Vincent Lecavalier set to draw back into lineup vs. Florida; Berube to break up second line?

Vincent Lecavalier, out since the first week of the season after taking a Mark Streit shot off of his foot, will reportedly draw back into the Flyers‘ lineup tonight as they take on the Panthers. From Friday’s practice in South Florida:

To the team’s credit, it seems like they took their time making sure that Vinny was back and ready to go. One of the beat writers tweeted earlier in the week (I looked around for the tweet, and I cannot for the life of me find it, so my sincere apologies to whomever it was for not citing them directly) that Berube said that the team may have rushed Lecavalier back too quickly from his lower back injury that he suffered in December of last season, and that adversely effected his play moving forward. It is good that they held him out until they were sure he’s ready.

However, even if Lecavalier is healthy and ready to play at full capability, it still stands to reason that right now he doesn’t have a fit on any of the top three lines. Consider:

* The Flyers’ top line of Michael Raffl, Claude Giroux, and Jakub Voracek has been destroying everything in its path lately. Messing with that at this point in time would be nuts.
* The second line of Brayden Schenn, Pierre-Edouard Bellemare, and Wayne Simmonds has also been quite good in its time together. Here’s what the Flyers have done with all three of them on the ice since the fourth game of the season, when they became a line:

Game SA For SA Against
10/14 v. ANA 16 3
10/18 @ DAL 12 10
10/21 @ CHI 8 9
10/22 @ PIT 10 1
10/25 v. DET 5 11
10/28 v. LAK 15 9
10/30 @ TBL 6 5
Total 72 48

When the three of them have all been on the ice at 5-on-5, the Flyers have had 72 shot attempts go in their favor and 49 go against, for a Corsi-For percentage of 59.5% (!). Even though they’ve been heavily sheltered (32 offensive zone starts to 16 defensive zone starts), those numbers are very impressive, and in my opinion they’ve looked good to the eye as well. Just watch the first goal against Tampa on Thursday night to see how in sync those guys are. I don’t think you want to break them up by putting Lecavalier back in the middle of them.

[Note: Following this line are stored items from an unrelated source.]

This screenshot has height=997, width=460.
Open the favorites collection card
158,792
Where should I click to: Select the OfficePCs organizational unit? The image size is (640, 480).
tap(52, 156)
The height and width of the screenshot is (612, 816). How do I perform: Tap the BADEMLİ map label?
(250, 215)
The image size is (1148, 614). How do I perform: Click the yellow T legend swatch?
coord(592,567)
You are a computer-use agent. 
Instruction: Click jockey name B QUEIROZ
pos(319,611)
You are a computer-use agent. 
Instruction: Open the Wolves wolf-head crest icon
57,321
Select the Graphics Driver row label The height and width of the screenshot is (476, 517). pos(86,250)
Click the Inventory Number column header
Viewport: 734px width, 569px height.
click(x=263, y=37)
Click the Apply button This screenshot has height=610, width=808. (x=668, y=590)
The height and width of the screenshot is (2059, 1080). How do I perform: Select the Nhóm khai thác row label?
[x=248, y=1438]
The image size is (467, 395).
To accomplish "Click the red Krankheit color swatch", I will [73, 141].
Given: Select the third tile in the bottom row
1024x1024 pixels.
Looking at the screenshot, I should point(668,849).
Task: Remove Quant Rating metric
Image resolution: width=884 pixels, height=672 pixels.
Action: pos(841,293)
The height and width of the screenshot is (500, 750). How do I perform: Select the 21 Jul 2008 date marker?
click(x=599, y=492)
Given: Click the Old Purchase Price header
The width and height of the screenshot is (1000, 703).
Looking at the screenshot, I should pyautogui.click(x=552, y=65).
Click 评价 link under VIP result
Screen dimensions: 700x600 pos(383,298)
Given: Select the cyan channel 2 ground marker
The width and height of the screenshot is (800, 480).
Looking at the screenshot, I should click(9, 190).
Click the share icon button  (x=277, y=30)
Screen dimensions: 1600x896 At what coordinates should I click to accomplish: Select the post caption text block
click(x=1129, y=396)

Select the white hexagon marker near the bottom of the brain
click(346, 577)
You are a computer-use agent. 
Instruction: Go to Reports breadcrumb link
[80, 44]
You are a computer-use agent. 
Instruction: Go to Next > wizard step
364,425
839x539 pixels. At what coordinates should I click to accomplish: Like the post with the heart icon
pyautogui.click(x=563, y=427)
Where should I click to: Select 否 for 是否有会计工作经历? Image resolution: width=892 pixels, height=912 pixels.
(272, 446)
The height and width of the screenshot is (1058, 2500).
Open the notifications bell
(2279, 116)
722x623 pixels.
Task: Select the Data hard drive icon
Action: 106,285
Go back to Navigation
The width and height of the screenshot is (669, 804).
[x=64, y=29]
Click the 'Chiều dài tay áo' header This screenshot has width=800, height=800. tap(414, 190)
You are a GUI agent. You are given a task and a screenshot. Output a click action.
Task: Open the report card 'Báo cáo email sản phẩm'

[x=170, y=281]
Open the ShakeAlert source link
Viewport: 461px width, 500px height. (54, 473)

* The R.J. Umberger/Sean Couturier/Matt Read shutdown line has, by and large, not been so good lately. But since that line’s primary responsibility is to play defense and shut down the other team’s best players, Lecavalier — given his well-documented defense and possession problems, particularly at even strength — doesn’t have much of a spot there either.

That leaves the fourth line. And while the whole “Lecavalier on the fourth line” thing was a big deal when it happened last year, and thought it stinks for Lecavalier, right now it’s probably the best option. Give him and Jason Akeson a chance to feast on the other teams’ muckers and keep Vinny fresh for the PP when he’s at his best, while not messing with what those other ilnes have going.

Unfortunately, it would appear that Craig Berube does not agree with that sentiment. As such, per Dave Isaac of the Courier-Post above, the plan from yesterday appeared to have the lines as follows:

Raffl – Giroux – Voracek
Umberger – Lecavalier – Simmonds
B. Schenn – Couturier – Read
Rinaldo – Bellemare – VandeVelde

While I’ll admit to being intrigued to see how the Couturier line’s play may improve with Schenn on the left wing (Umberger just is not a fit there), there are a litany of issues otherwise. They’ve completely broken apart the second line that’s been so good together for weeks now. They’ve taken easily their most impressive non-top-line forward so far this season (Simmonds) and paired him with two guys who have big-time struggles moving things in the right direction at even strength, which is probably going to slow him down a bit. And they’ve taken that second-line center who’s been doing good work lately (Bellemare) and bumped him down to the fourth line, where expecting much out of him offensively now seems like a stretch. (Not to mention, if Isaac’s lines from above are true, they’ve scratched Jason Akeson, a guy who can add a little bit of scoring, from the lineup again.)

I know this is a tough situation for Craig Berube, and I know the last thing he wants to do is take a guy like Lecavalier — who, to his credit, was not playing poorly before he got injured — and put him on the fourth line again. But with how everything else was going, I can’t help but think that — at least for now — it may have been the best choice. Ease Lecavalier back in, move him up when one of those other lines inevitably goes cold, and see what happens. Instead, the lines above are what we’re looking at for tonight. We’ll see if his plan works out better.